##### READING PASSAGE #####

The X10 comes with a strap extension. Just so you know...


----------



## 2ndeffort

Just bought the orange strap to salvage the lugs from. I am going to fit a 2 piece NATO to it rather than the 1 piece. This should avoid the drama with tose lugs standing on end and digging into the wrist.


----------



## ejunge

2nd effort and gbaldino - go look at Maratek! They have what you are looking for...


----------



## Jeff_C

Maratac.


----------



## Richard M.

oh wow! how did you make that mod?


----------



## Photovongsa

Has anyone had issues with sensor accuracy using a nato/Zulu strap on a suunto?

I just purchased a traverse alpha and a traditional nato strap to go along with it. 

I had to on for a week before I realized the strap covers the sensor on the back of the watch body a bit more than say, my arm, does. 

I’m worried that if I use the nato strap that the accuracy of my sensor readings will be affected/inaccurate.


----------



## scarrz

I would think there’s still enough gap for the readings to work. I know the temp you basically have to take it off your arm to get an accurate reading.


----------



## scarrz

I would think there’s still enough gap for the readings to work. I know the temp you basically have to take it off your arm to get an accurate reading.


----------

##### RECORDED INFORMATION #####

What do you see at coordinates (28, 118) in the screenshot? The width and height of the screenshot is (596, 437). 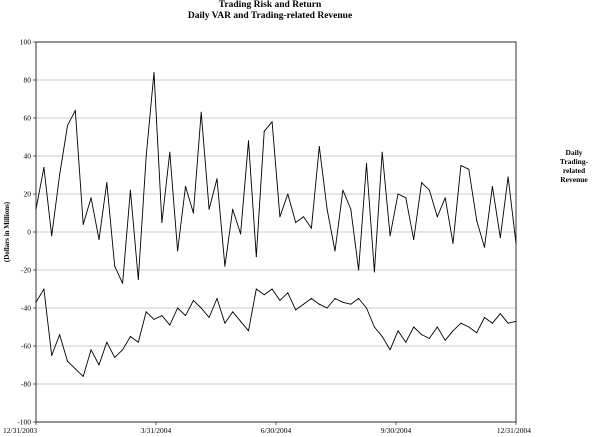 I see `y-tick-label: 60` at bounding box center [28, 118].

#####

YOUR OBJECTIVE: Transcribe the watch strap forum thread above, starting with "Has anyone had" and going on through "my arm, does.".

ANSWER SPACE:
Has anyone had issues with sensor accuracy using a nato/Zulu strap on a suunto?

I just purchased a traverse alpha and a traditional nato strap to go along with it. 

I had to on for a week before I realized the strap covers the sensor on the back of the watch body a bit more than say, my arm, does.